Kooken has been part of earthquakes since she was a child. When she was twelve years old she experienced the Sylmar earthquake that was located in the San Fernando Valley and took place on February 9th, 1971. This was a quake of the magnitude 6.5-6.7. Kooken was sleeping when she awoke the earth trembling at six in the morning. Her instincts took over and she rushed out of bed, into the doorway right as the mirror above her bed crashed down where she would have been if she was still snoozing. She was terrified in these moments! In her neighborhood many chimneys and fireplaces were affected. When this earthquake ended there were 65 killed and $500 million in damage.
On October 17, 1989, another earthquake struck, this time reaching a magnitude of 6.9. It’s name was Loma Prieta and was at the Santa Cruz section of the San Andreas Fault. It was 5.04 p.m. and a game was being played for the World Series at Candlestick Park, San Francisco. This was the first earthquake broadcasted on television. Kooken was working in Los Angeles, when suddenly her door slammed shut. The earthquake was so strong and Kooken was very shocked. This earthquake caused lots of damage including a double decker freeway collapsing, 63 deaths, and $6 billion dollars in property damage.
One last vivid memory was when the Northridge earthquake came and destroyed many of Kooken’s friends’ houses. She was filled with sorrow at the challenges they faced. This earthquake was the first to strike directly under an urban area since the 1933 Long Beach quake. It arrived on January 17, 1994, at 4:30 in the morning and was a 6.7 earthquake.

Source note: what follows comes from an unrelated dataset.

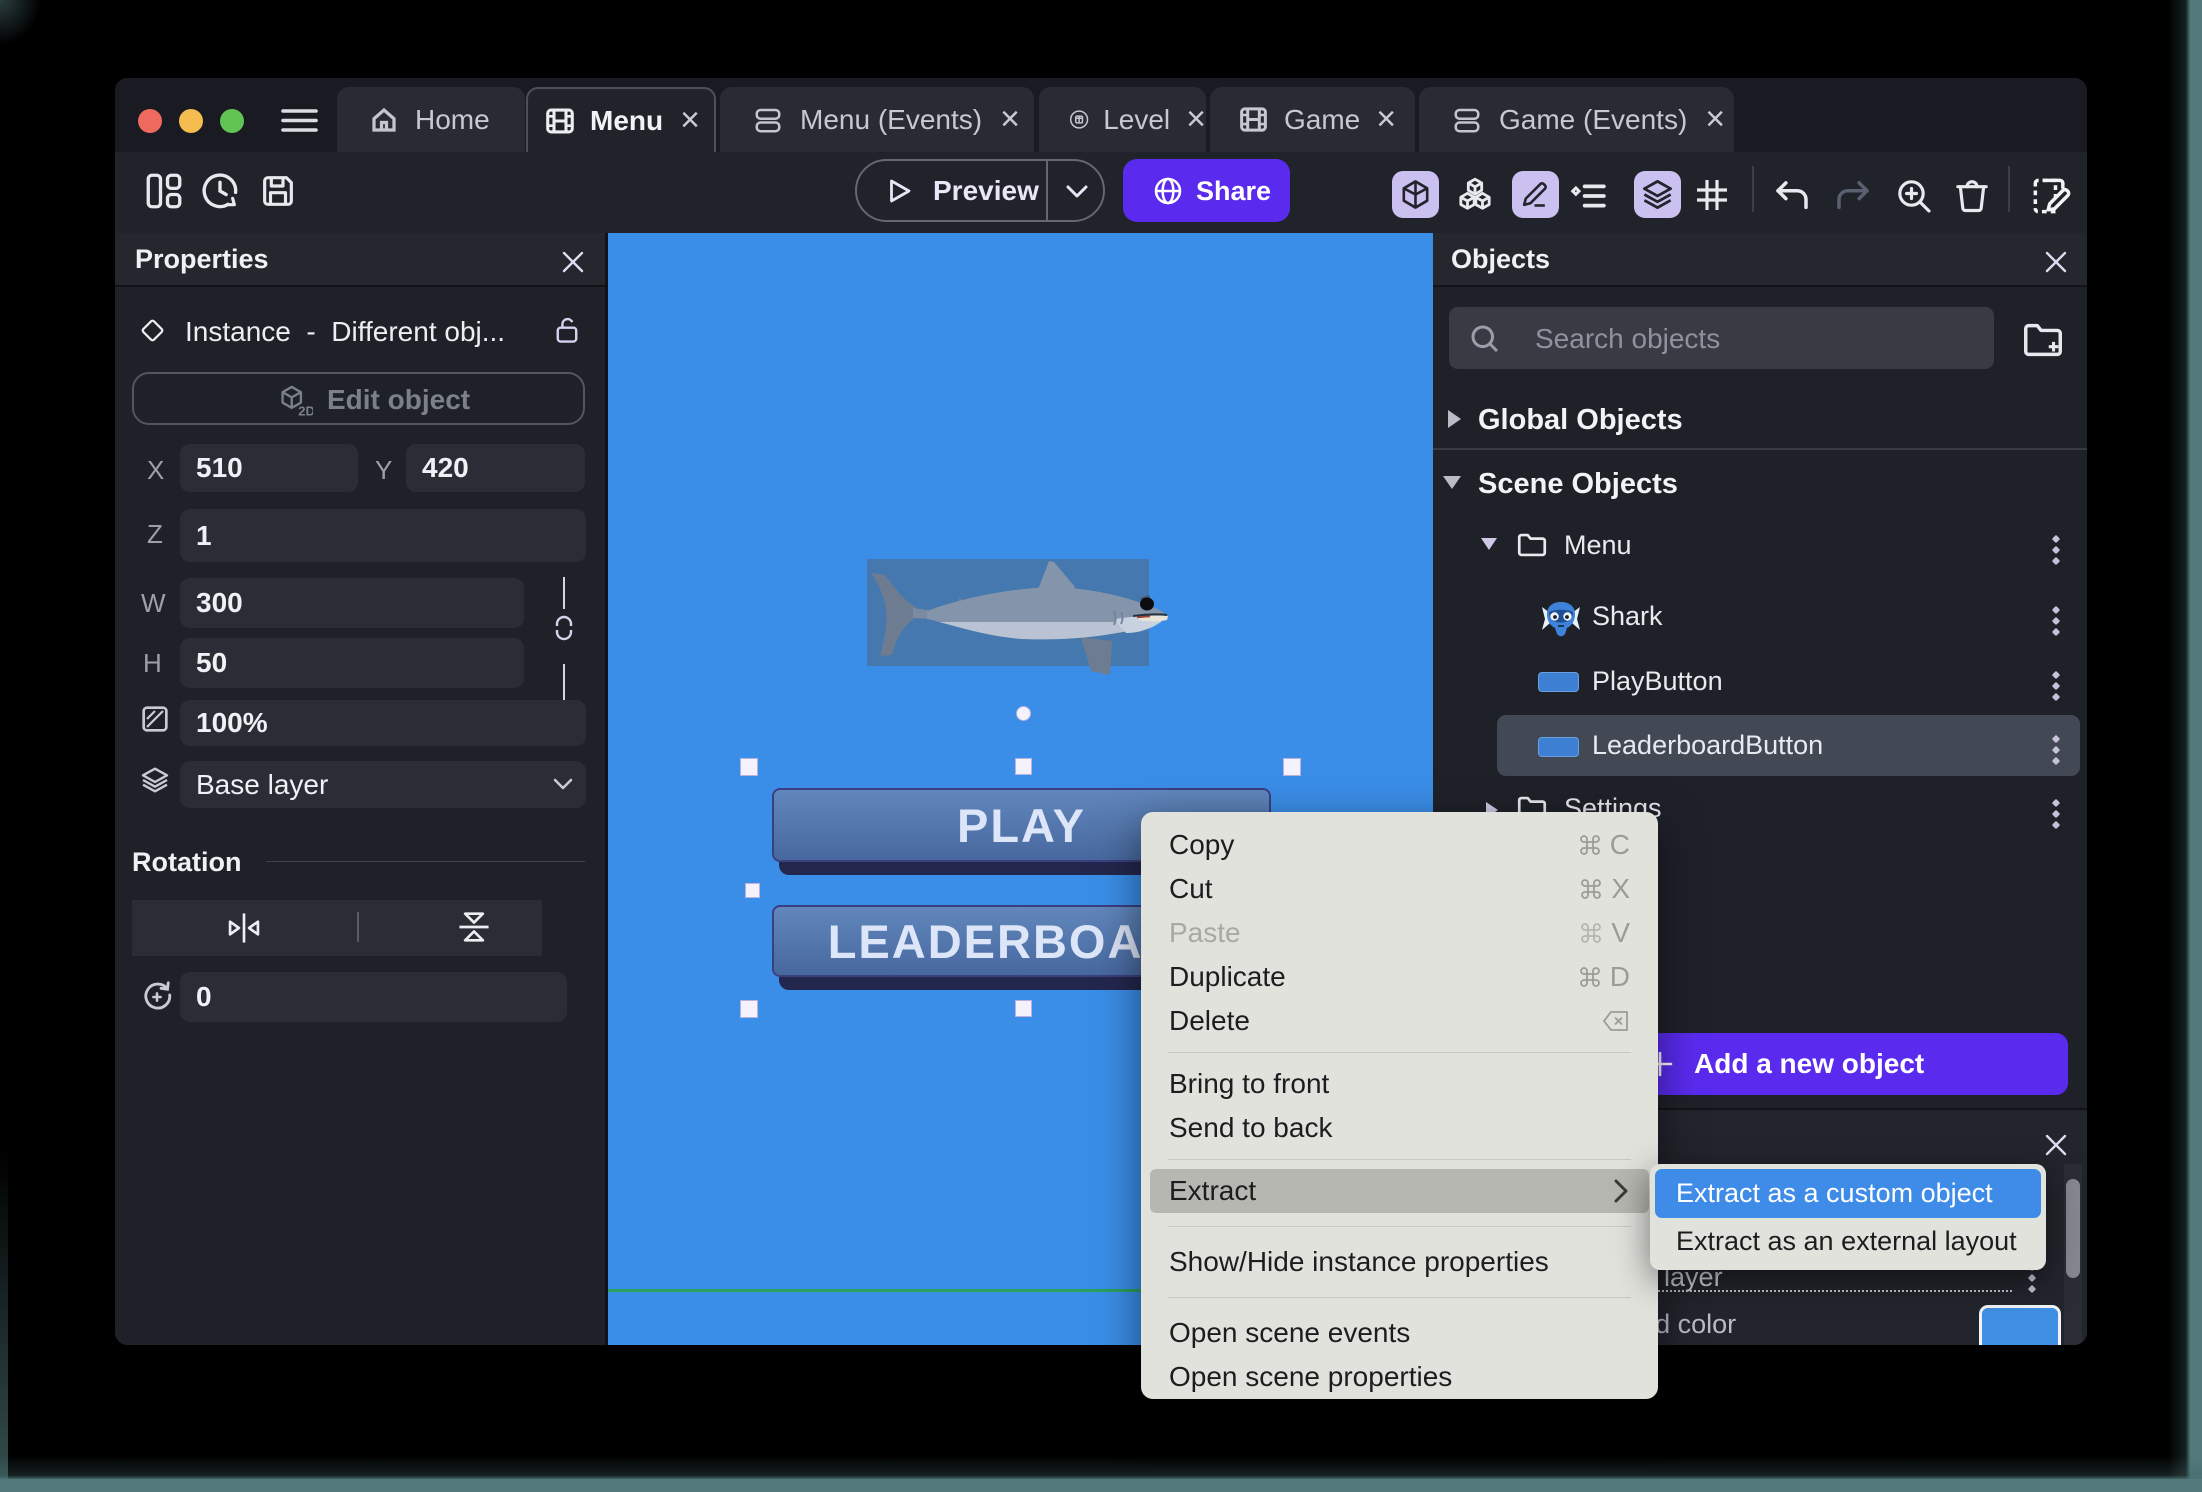 This screenshot has width=2202, height=1492. Describe the element at coordinates (306, 410) in the screenshot. I see `svg-text: 2D` at that location.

In conclusion, earthquakes are a challenge we face in California and the only thing we can do is prepare and keep researching. Kooken gave some tips to help get ready for earthquakes. First of all you should have a supply of water and food for the worst case, establish safe places in your home, hang pictures and mirrors away from beds and furniture, and develop an emergency communications plan. “Remember to always be ready!”